Content starts

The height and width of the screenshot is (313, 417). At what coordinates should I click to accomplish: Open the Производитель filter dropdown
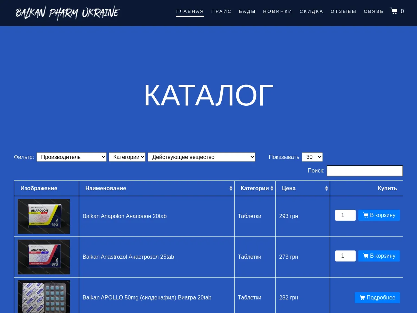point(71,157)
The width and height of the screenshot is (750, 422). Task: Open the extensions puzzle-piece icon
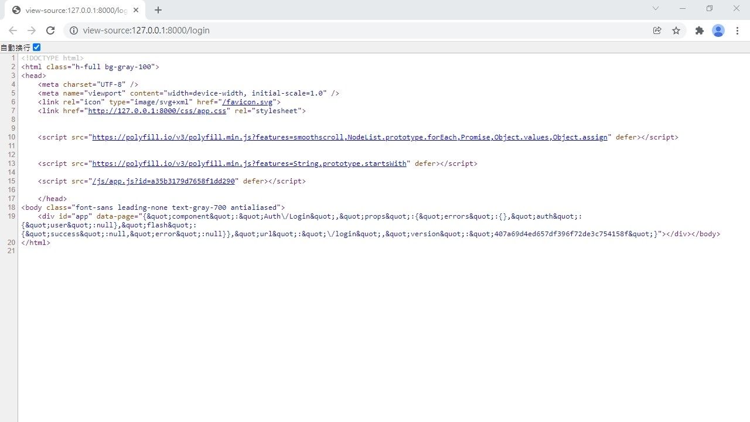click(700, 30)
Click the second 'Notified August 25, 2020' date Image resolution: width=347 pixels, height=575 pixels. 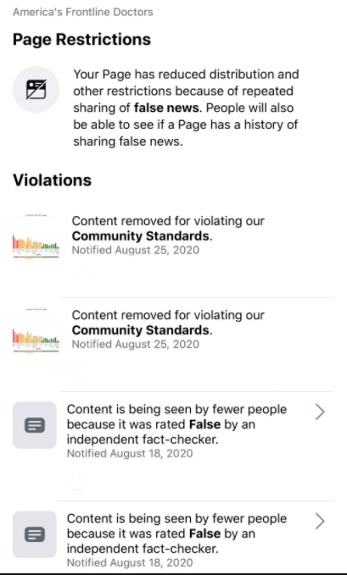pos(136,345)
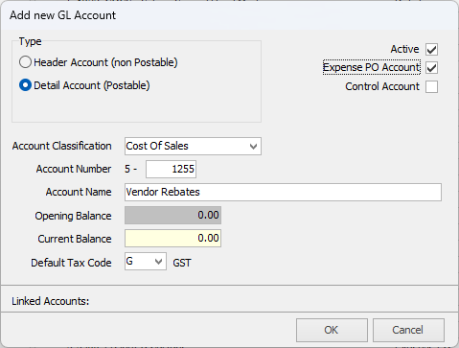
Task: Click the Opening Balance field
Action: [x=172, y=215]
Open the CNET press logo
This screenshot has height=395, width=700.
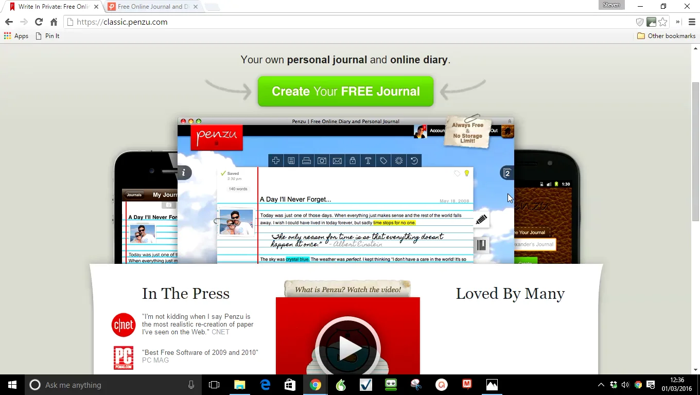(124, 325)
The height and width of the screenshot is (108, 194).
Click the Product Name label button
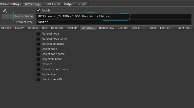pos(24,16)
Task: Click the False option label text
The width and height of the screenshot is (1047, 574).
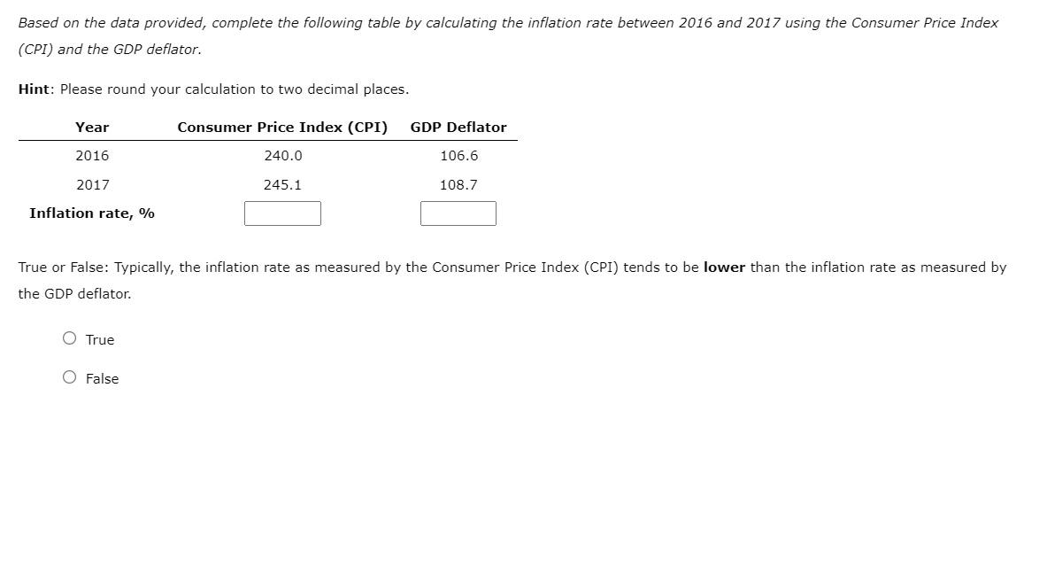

Content ends

TASK TO CARRY OUT
In the copy, include exactly the lines from the one with "Click the Product Name label button" through the final line of the data, both ends included, and no pictures.

SOLUTION TO THIS PROBLEM
Click the Product Name label button
pos(24,16)
Task: Click the False option label text
The width and height of the screenshot is (1047, 574).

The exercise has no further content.